━━━━━ Listing

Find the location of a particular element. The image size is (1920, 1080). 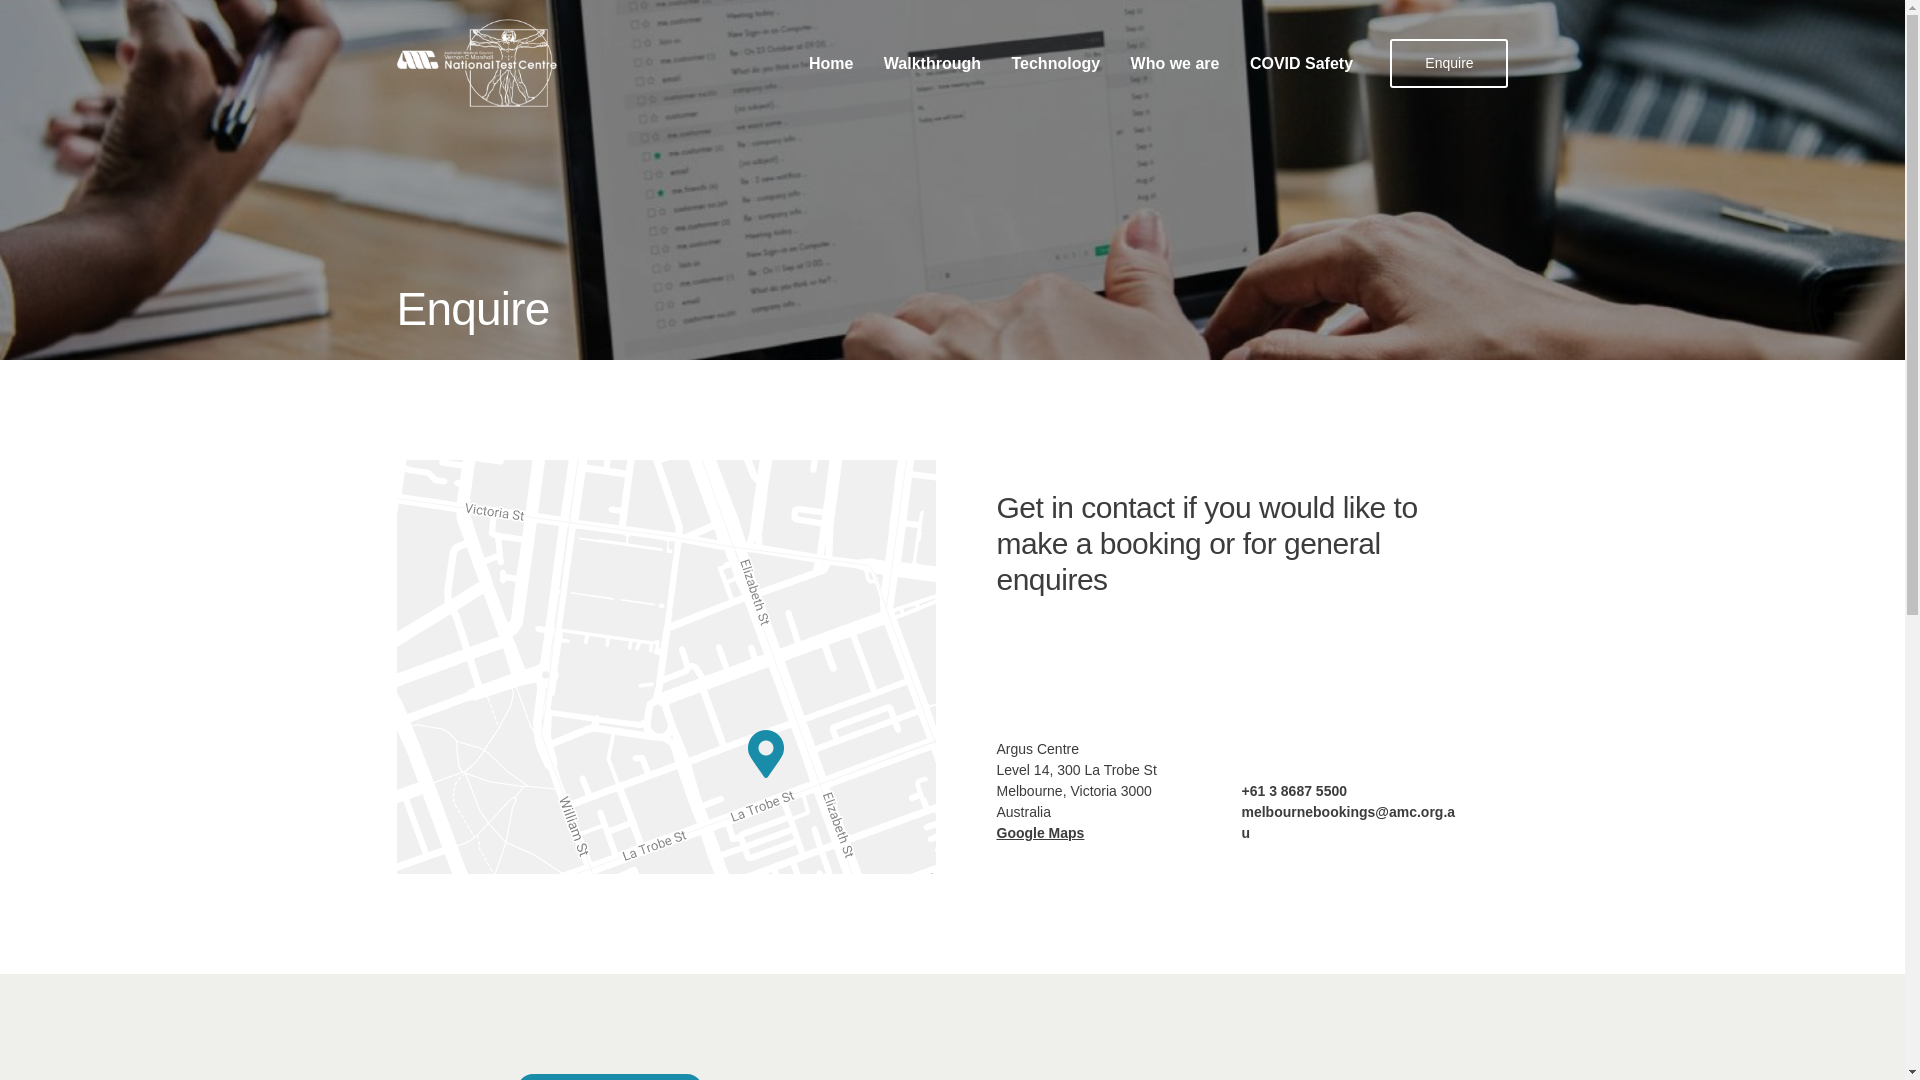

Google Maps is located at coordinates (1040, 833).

━━━━━━━━━━
━━━━━ Listing

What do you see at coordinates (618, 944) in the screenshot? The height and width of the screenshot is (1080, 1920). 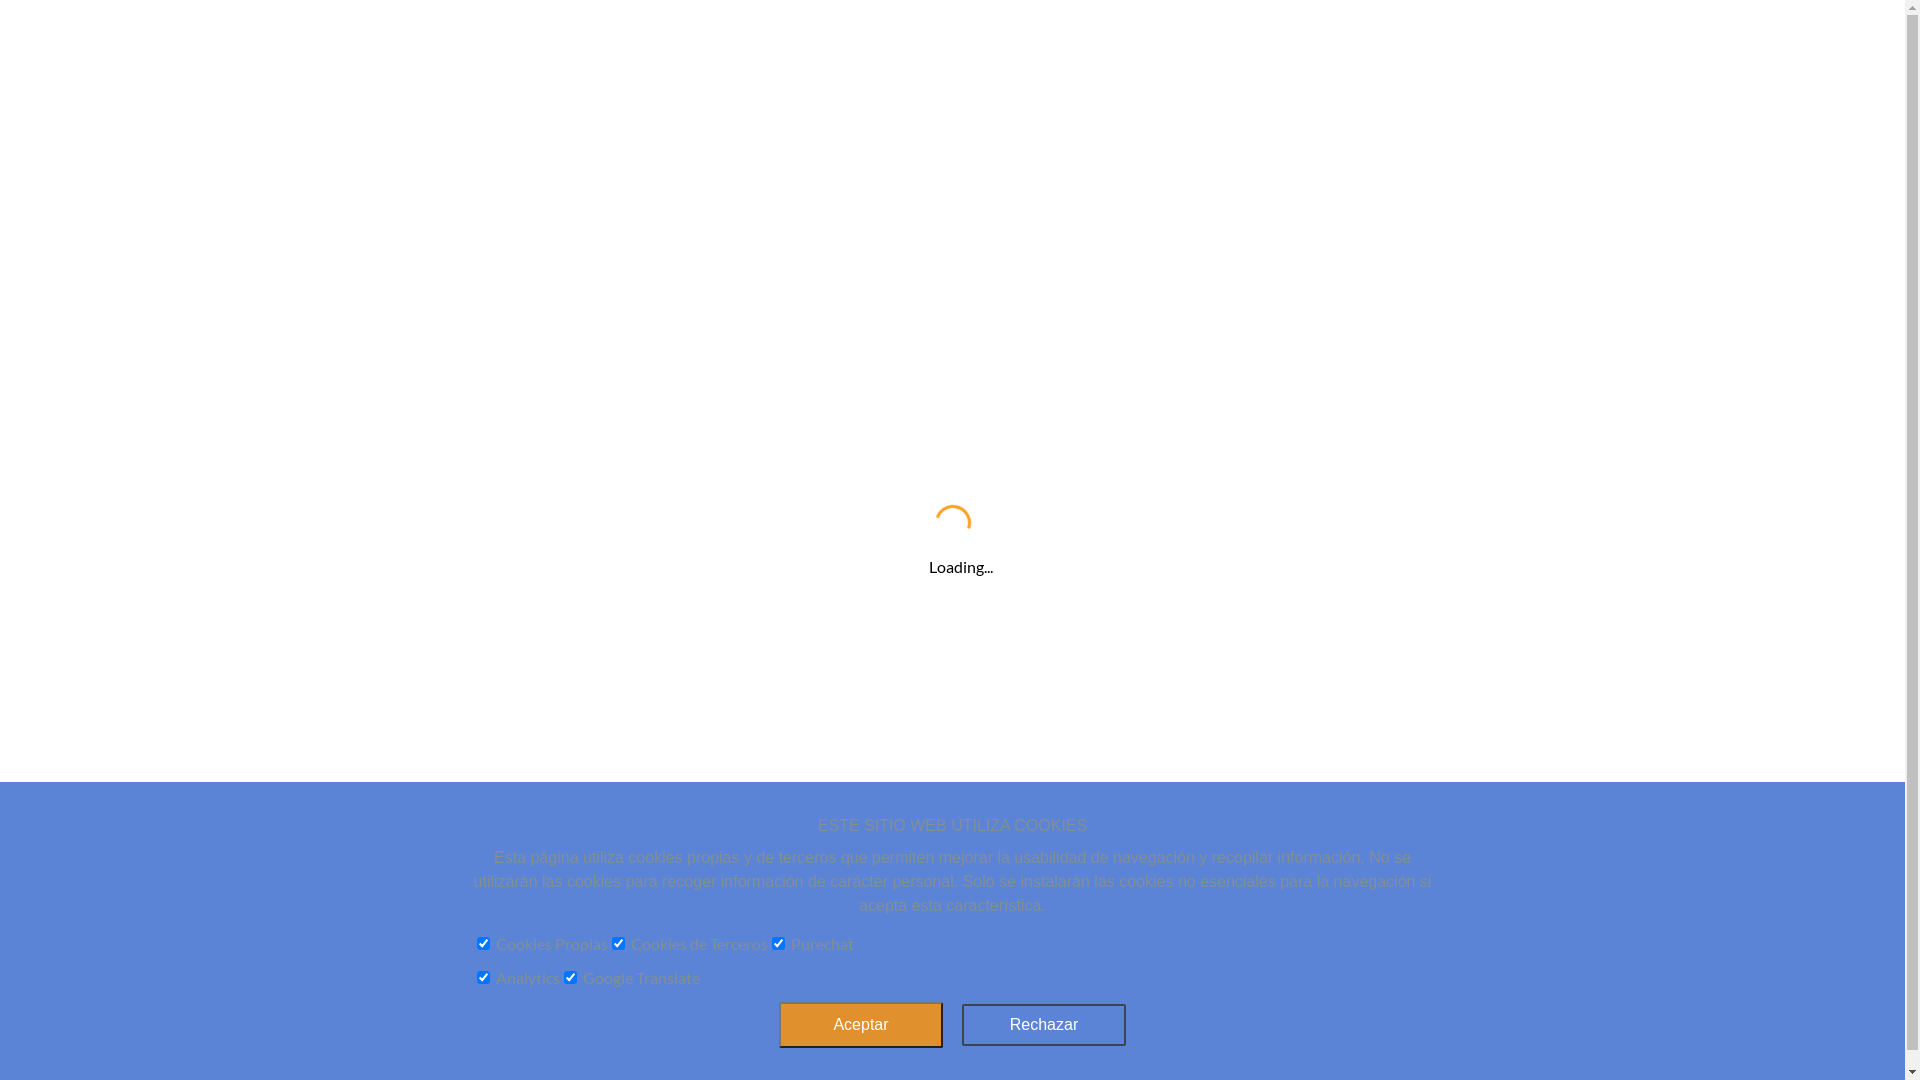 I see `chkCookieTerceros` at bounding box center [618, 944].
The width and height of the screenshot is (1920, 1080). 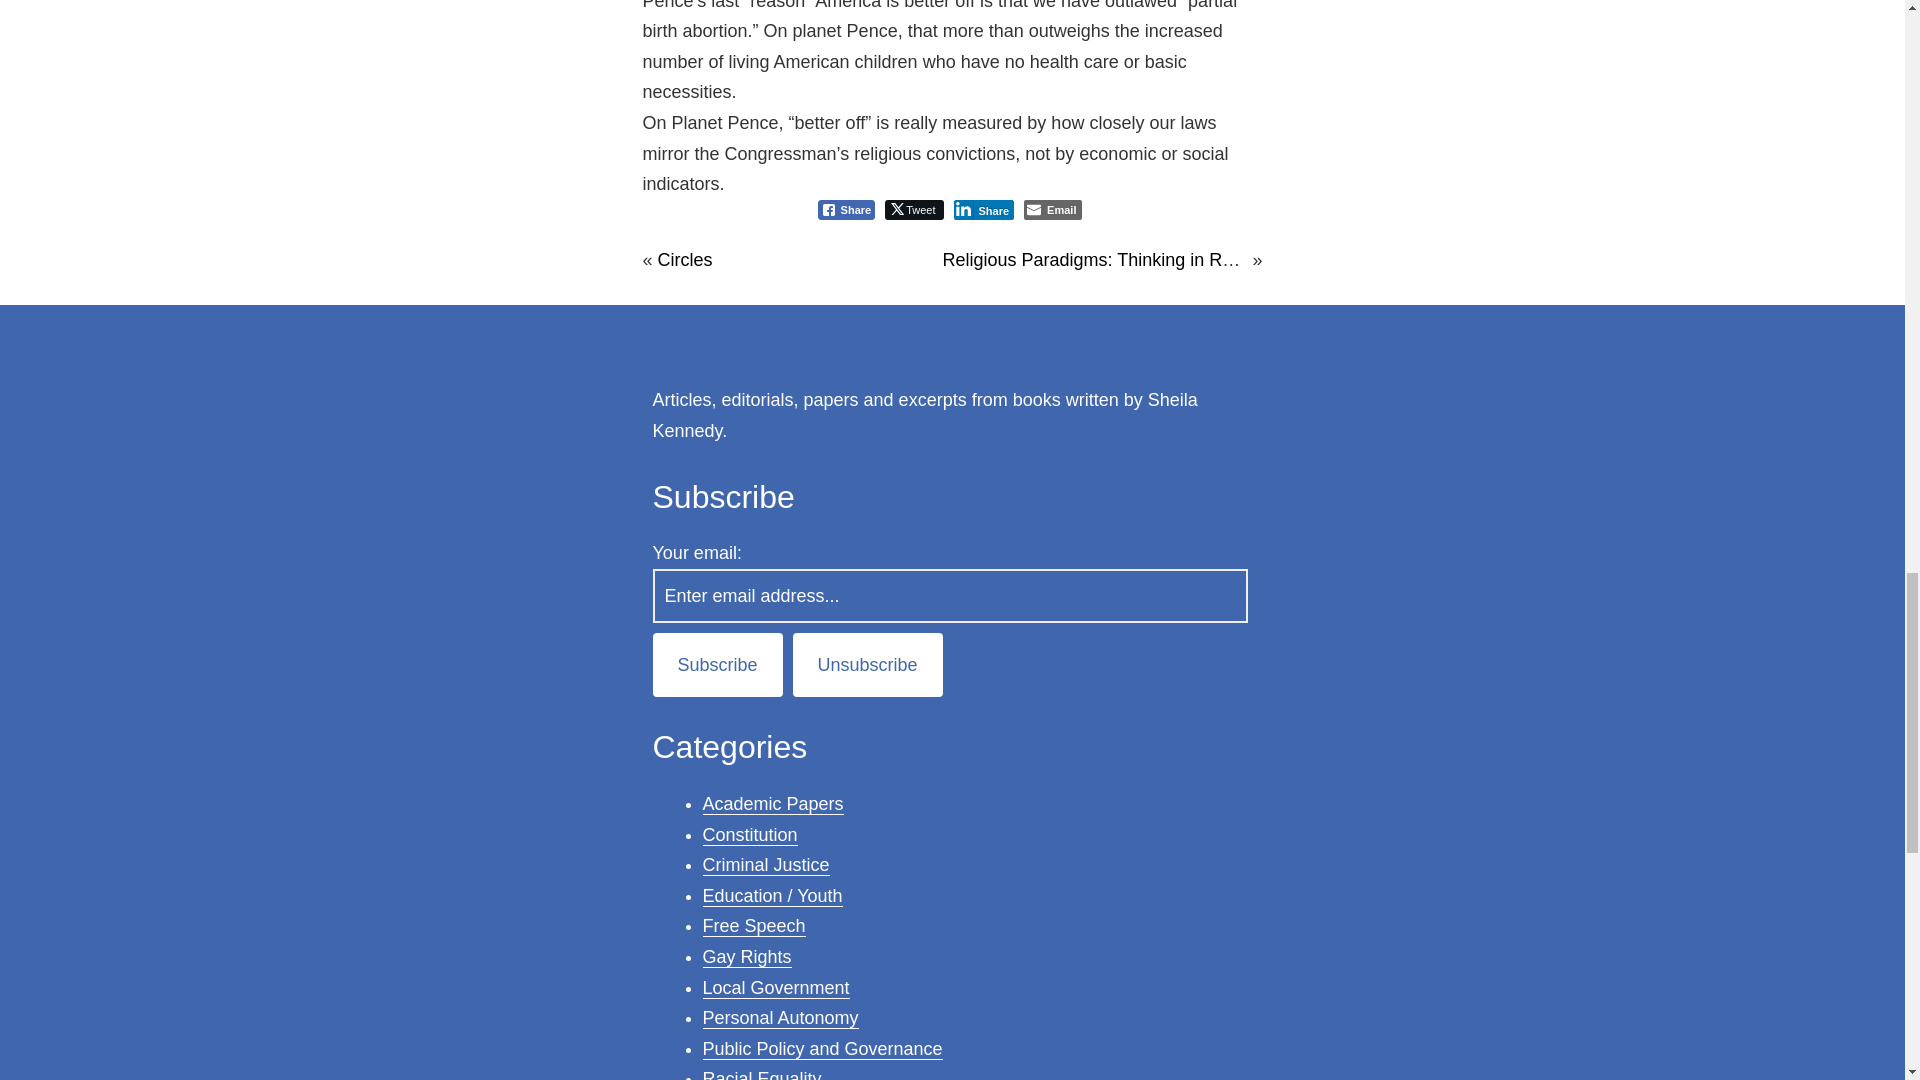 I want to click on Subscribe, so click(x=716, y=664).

━━━━━━━━━━
━━━━━ Listing

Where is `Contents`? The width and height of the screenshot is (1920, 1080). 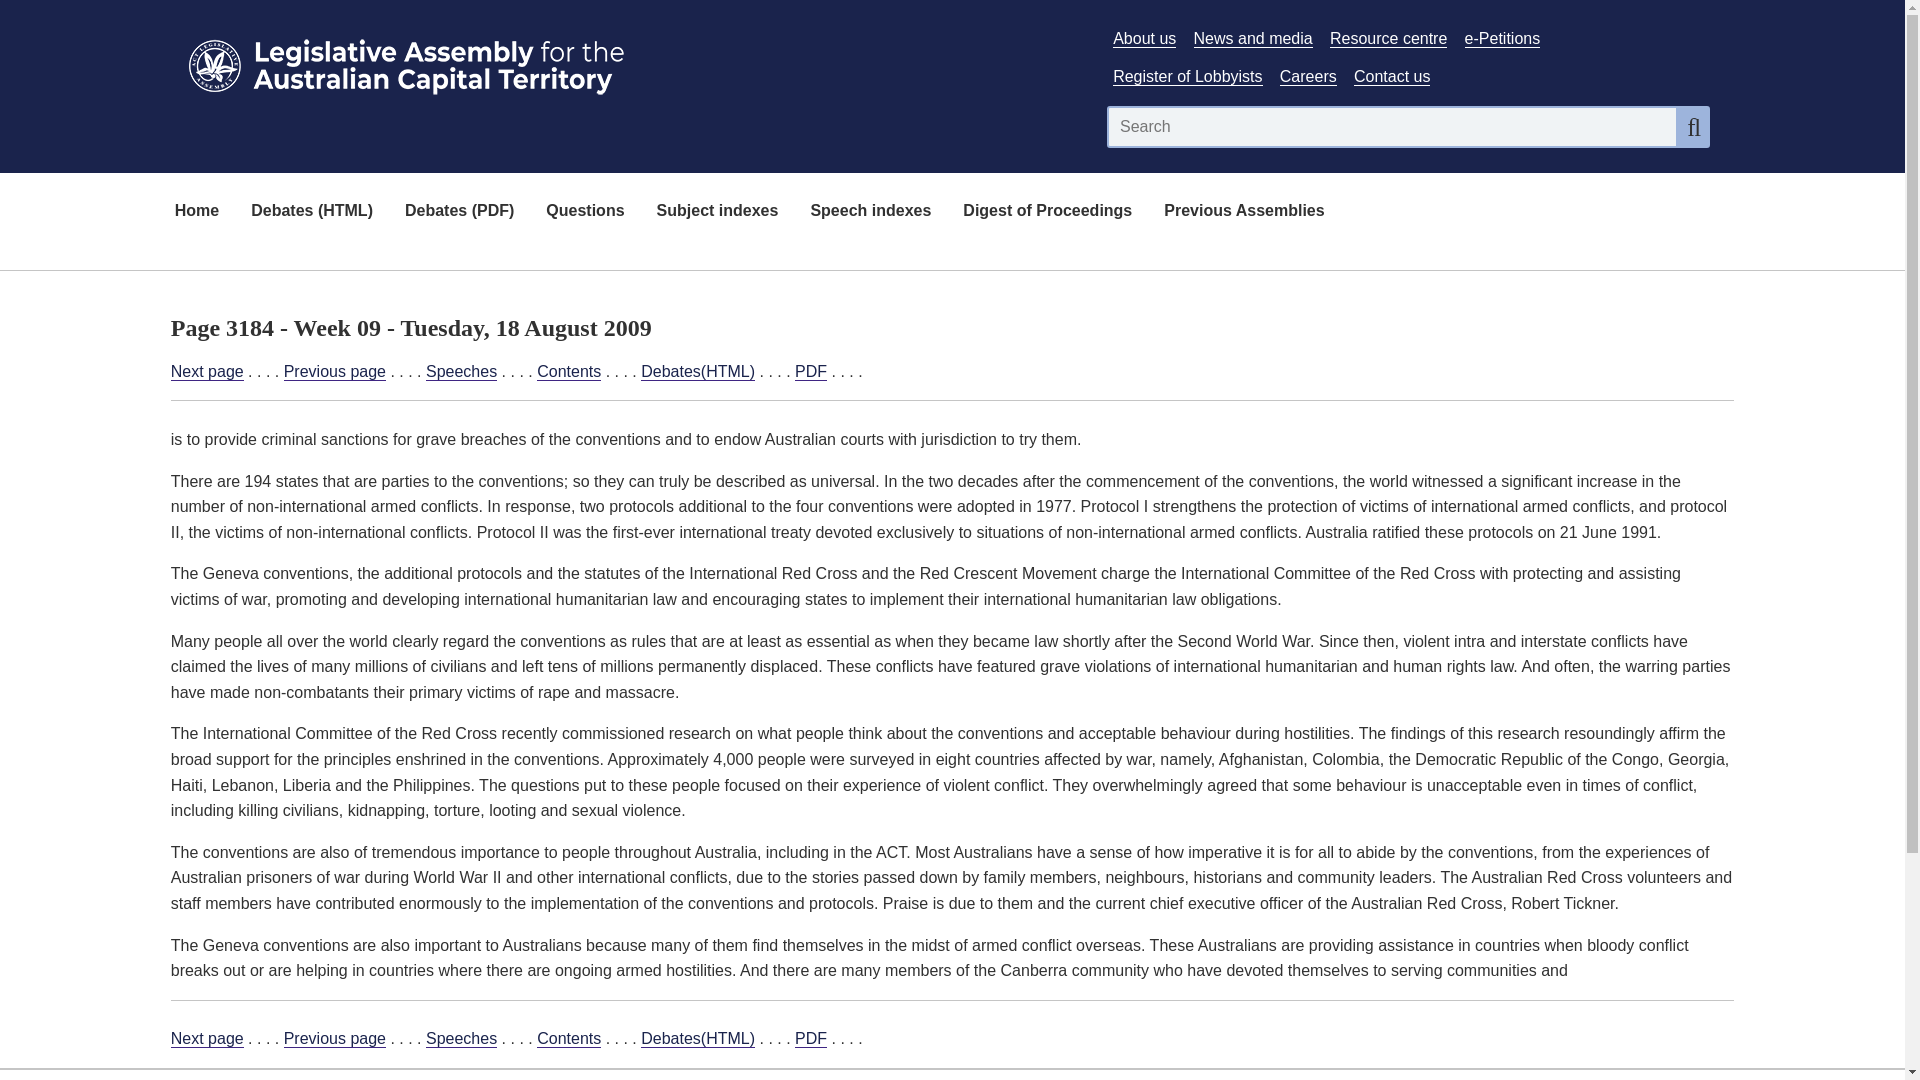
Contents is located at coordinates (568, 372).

━━━━━━━━━━

● **Work required**
Could you format the listing from the line with "Find the location" up to and including the line with "Google Maps is" as a Markdown table with the columns Row and Text, skipping blank lines and leaving out the pictures?

● **Response for this exercise**
| Row | Text |
|---|---|
| 1 | Find the location of a particular element. The image size is (1920, 1080).  |
| 2 | Google Maps is located at coordinates (1040, 833). |